• Trabalho solicitado
Escreva a continuação do texto sobre modulação na construção civil, começando logo após a última frase apresentada.

Devido ao Brasil adotar a modulação de 10 centímetros na fabricação de componentes da construção civil, é possível que suas indústrias possam atender tanto ao mercado nacional como também ao internacional, exportando produtos de ponta para países da América Latina, da Ásia e com destaque para a Europa. Como é o caso da indústria nacional de portas prontas, pois todo o material já vai pronto para a instalação, com excelente acabamento de pintura, usinagens e já fixadas às fechaduras e às dobradiças, devido à qualidade de seus produtos e à grande tecnologia aplicada em sua fabricação.
É sabido que, no Brasil, apesar de grande parcela das construções ainda serem feitas por meio de processos de construção manuais, é possível perceber que a participação da indústria da construção civil é capaz de reduzir tempo, custos e desperdício em obra, tornando-a mais eficiente.
Dessa maneira mesmo que toda construção seja feita in loco, uma grande parcela dos materiais utilizados é proveniente da indústria, como é o caso de kits de portas prontas para a instalação, que tem como vantagens a redução no tempo de instalação, a redução de resíduos provenientes de sua instalação, bem como uma grande precisão em sua instalação, garantindo que a vida útil da porta seja maior quando comparada à montagem de portas comuns e ainda maior em relação à qualidade de vedação acústica do conjunto.
Tabela 1.1 – Dimensão do módulo mínimo em diferentes países
Fonte: Adaptada de Greven e Baldauf (2007).
Até aqui vimos a definição de módulos, como a indústria da construção civil inicia o desenvolvimento de peças para a construção civil e de que forma a modulação é incorporada pela indústria. Vimos também o que é um módulo-base e quais as medidas que permitam a padronização nas peças fabricadas para a construção civil.
Durante o texto, em diversos momentos a palavra componente é utilizada, mas agora vamos entender melhor como todas essas informações convergem na criação dos componentes.
Seleção, correlação e intercambialidade. Esses são os três critérios base para que um componente seja considerado modular, segundo a ABNT (1975?) apud Greven e Baldauf (2007).
Assim os componentes são as peças unitárias fabricadas em série pela indústria e que vão para o canteiro de obras para sua construção ou montagem. Como vimos anteriormente, os países que utilizam a unidade métrica definiram uma unidade modular a fim de permitir a compatibilização entre os diferentes componentes utilizados em obra. Dessa maneira, por exemplo, um bloco de concreto tem dimensões adequadas para que seja montado sem a necessidade de recortes nas peças.
Isso tudo é possível graças à padronização dimensional por meio da unidade modular decimétrica. Consequentemente, isso permite que a indústria de componentes produza, por meio de processos automatizados e em série, criando componentes com as mesmas características dimensionais e que tenham intercambialidade entre si, ou seja, que sejam compatíveis com os demais componentes utilizados em obra.

• Trechos dos dados
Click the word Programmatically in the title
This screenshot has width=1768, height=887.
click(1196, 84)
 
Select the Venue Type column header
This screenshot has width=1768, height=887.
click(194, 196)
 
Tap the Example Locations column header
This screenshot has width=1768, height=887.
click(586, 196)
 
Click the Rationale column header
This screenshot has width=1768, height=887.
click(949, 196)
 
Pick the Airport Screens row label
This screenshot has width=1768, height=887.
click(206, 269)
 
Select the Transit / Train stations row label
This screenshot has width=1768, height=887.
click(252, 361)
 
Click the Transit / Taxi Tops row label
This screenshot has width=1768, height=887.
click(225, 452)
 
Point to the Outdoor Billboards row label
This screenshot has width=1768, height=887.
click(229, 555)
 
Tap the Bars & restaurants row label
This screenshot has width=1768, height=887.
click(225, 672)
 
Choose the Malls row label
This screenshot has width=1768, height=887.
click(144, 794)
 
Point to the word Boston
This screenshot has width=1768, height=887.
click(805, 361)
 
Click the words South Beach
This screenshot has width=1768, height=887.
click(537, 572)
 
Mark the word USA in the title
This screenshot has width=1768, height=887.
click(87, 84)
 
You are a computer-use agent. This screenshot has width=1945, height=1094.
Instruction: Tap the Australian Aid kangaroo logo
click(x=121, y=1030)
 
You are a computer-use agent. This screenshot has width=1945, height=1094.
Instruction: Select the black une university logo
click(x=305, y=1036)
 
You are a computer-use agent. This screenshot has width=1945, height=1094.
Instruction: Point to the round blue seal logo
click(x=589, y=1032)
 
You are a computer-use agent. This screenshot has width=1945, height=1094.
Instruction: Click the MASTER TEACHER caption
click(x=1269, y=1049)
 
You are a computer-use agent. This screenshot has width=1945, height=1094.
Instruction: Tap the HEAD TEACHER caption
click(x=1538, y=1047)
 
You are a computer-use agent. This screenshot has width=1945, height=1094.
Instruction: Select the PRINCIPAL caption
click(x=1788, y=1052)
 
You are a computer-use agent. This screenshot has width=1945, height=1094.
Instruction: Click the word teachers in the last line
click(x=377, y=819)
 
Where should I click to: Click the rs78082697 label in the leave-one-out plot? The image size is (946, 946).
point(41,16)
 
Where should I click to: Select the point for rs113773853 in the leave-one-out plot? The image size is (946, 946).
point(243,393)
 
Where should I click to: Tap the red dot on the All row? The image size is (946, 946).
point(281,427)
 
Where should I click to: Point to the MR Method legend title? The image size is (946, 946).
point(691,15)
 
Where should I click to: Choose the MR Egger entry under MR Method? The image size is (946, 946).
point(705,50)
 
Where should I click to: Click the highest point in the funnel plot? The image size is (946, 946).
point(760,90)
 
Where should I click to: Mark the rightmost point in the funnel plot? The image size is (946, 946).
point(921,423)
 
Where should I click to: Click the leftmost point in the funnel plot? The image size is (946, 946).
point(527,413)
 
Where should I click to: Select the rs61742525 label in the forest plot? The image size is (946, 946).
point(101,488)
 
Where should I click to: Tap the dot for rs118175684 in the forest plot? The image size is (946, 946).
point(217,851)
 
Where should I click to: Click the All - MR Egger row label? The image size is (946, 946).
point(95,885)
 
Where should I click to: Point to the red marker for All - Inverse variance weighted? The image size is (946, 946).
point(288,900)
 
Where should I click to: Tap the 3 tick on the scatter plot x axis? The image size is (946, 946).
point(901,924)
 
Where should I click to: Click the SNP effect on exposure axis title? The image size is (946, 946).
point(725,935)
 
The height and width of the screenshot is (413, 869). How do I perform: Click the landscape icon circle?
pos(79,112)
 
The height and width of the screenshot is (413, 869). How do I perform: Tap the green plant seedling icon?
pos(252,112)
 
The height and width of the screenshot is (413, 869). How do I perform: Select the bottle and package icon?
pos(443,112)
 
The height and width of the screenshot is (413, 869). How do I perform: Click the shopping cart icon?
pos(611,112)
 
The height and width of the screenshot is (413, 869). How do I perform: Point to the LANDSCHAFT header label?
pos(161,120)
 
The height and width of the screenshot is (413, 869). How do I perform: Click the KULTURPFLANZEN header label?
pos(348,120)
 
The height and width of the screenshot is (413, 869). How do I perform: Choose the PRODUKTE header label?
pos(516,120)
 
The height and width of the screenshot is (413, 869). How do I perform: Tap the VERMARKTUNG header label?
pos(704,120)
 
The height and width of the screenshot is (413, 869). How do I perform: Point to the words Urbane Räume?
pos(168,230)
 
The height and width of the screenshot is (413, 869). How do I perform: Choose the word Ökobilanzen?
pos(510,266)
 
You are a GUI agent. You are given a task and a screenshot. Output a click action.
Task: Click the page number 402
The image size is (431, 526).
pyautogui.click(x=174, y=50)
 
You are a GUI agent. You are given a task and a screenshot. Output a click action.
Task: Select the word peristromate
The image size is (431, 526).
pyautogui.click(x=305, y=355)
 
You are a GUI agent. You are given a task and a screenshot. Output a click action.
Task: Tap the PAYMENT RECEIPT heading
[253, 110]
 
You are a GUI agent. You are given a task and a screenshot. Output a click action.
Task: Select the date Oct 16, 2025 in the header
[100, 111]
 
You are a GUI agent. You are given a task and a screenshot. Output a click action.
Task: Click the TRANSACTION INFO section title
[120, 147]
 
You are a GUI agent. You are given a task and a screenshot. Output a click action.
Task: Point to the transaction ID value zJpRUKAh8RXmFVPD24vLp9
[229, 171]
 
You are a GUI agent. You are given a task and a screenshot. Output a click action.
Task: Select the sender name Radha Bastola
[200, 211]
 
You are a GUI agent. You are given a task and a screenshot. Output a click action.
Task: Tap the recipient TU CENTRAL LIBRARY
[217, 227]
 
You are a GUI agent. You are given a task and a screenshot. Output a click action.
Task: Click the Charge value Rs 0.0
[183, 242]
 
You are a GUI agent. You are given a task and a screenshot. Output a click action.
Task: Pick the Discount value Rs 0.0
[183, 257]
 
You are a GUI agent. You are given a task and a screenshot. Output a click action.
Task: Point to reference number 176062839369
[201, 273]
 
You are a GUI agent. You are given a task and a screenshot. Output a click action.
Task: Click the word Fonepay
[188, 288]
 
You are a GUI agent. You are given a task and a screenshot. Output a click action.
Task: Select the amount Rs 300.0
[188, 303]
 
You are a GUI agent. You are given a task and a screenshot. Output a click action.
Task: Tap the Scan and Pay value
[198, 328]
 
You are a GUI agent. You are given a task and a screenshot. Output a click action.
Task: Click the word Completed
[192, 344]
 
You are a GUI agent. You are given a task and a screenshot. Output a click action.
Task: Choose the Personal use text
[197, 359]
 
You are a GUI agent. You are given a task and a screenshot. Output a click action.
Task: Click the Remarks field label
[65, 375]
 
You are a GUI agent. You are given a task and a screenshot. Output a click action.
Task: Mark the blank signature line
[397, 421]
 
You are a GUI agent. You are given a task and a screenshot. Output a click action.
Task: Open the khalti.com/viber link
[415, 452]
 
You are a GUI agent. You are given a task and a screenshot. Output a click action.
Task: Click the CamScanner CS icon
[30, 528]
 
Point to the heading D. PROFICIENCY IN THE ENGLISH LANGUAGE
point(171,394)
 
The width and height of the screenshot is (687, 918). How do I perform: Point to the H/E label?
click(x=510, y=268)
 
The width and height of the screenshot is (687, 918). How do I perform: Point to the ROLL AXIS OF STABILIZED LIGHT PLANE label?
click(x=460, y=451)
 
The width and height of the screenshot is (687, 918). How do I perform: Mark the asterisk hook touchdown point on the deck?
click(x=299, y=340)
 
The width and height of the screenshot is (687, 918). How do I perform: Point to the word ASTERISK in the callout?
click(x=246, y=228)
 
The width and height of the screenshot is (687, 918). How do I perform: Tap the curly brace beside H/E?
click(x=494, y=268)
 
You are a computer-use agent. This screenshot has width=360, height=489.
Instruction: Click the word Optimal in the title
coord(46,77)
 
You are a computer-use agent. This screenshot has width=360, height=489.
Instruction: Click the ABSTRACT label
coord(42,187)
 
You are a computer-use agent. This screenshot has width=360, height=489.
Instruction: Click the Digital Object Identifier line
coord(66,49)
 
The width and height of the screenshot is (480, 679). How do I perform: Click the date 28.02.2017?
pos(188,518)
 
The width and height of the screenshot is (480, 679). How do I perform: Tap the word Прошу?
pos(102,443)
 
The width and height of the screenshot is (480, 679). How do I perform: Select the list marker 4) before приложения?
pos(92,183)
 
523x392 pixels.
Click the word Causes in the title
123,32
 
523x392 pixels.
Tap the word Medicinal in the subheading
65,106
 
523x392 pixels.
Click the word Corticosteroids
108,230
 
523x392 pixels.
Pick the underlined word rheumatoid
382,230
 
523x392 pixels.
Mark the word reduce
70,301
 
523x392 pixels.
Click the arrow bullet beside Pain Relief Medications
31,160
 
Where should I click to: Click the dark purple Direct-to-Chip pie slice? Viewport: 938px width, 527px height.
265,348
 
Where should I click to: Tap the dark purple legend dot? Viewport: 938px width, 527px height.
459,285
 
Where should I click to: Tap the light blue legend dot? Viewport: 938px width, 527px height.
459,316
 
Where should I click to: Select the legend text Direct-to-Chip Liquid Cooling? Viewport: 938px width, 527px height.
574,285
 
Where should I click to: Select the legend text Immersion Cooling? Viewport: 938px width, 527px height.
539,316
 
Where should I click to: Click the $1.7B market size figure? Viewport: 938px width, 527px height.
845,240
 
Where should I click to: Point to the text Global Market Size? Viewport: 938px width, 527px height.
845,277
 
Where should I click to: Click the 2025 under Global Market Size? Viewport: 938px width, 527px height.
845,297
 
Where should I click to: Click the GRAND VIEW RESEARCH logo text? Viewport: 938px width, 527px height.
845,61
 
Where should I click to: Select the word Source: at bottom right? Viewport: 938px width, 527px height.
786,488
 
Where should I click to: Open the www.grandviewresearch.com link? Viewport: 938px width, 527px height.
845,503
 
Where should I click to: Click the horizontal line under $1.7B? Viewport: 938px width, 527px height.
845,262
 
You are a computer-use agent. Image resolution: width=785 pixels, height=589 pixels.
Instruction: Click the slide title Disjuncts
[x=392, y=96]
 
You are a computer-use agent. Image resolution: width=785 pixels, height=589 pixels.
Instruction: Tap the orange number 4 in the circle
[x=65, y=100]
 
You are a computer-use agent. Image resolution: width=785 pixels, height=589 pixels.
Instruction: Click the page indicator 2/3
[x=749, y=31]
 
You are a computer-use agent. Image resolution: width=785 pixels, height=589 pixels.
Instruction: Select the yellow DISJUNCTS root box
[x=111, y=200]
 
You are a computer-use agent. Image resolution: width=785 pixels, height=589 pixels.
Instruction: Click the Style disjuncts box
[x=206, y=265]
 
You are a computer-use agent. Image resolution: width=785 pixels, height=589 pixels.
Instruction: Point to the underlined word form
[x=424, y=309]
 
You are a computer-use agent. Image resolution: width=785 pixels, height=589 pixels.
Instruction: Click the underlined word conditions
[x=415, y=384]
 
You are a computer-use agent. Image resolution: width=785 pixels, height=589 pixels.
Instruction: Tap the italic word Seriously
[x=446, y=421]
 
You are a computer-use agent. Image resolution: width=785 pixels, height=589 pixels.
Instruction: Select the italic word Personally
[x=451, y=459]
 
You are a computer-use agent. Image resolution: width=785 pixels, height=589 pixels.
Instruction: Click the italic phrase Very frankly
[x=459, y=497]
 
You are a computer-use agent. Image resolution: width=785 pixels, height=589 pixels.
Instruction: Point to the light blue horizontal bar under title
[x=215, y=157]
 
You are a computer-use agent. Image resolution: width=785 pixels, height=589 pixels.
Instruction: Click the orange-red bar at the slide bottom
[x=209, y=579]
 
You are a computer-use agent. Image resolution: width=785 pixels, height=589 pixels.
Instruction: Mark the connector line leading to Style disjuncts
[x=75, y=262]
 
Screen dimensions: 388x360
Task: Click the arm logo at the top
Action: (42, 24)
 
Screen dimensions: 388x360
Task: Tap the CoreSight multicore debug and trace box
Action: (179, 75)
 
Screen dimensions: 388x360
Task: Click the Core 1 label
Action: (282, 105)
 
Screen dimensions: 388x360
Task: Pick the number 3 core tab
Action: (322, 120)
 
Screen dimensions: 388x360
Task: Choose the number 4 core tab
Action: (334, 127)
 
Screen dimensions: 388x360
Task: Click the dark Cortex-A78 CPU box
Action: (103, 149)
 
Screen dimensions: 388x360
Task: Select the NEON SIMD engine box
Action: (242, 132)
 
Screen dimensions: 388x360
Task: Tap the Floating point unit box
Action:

• A resposta
Esse avanço permite uma indústria mais competitiva e, ao mesmo tempo, mais conectada, uma vez que há uma redução na variedade dimensional dos componentes e, ainda, um avanço de toda a cadeia produtiva, visto a possibilidade de a indústria trabalhar de maneira aberta, criando produtos de mesmas dimensões.
Nesse sentido, os diferenciais entre indústrias de um mesmo setor não acontecem por conta das características dimensionais, mas sim pelos materiais utilizados, acabamentos ou inovações tecnológicas de seus produtos.
Em suma, todo esse processo contribui para a qualificação da indústria do setor e pela competitividade e abertura para novos mercados internos e externos.
Mas já que se fala que a unidade modular é de 10 centímetros, por que os componentes industrializados geralmente não têm a medida múltipla dessa unidade? Como, por exemplo, os blocos de concreto são fabricados com largura de 39 centímetros?! Ou, ainda, a porta, que, apesar de ter a folha de 80 centímetros, vem com batente e alizares que podem atingir dimensões maiores do que o tamanho final do vão de abertura da porta?
Acontece que a dimensão dos módulos feita por unidades múltiplas de 10 centímetros deve ser considerada como medida final de obra. Assim um bloco de concreto, por exemplo, é fabricado pela indústria com dimensões padrões de, por exemplo, 14 x 19 x 39 cm (profundidade; altura; largura). Isso é explicado devido ao fato desses blocos não serem o objeto final, mas sim um componente para a construção de uma parede.
Dessa forma para que ele possa se transformar em parede, ele precisa ser assentado de uma maneira adequada, sendo necessário o uso de argamassa para seu assentamento, só assim é possível garantir uma parede estável e resistente! Por conta da necessidade de aplicar argamassa entre as peças, é importante que seja previsto o quanto de espaço esse material vai ocupar no vão entre as unidades do bloco.
A indústria prevê que o pedreiro utilize 1 centímetro de argamassa no vão entre as peças, fazendo com que a medida final do módulo seja então de unidades múltiplas de 10, ou seja, 20 x 40 cm (altura; largura).
Já a profundidade é determinada pela dimensão do emboço na face interna e na face externa da parede, assim os 14 centímetros podem ser transformados em 15, 16 ou mais centímetros.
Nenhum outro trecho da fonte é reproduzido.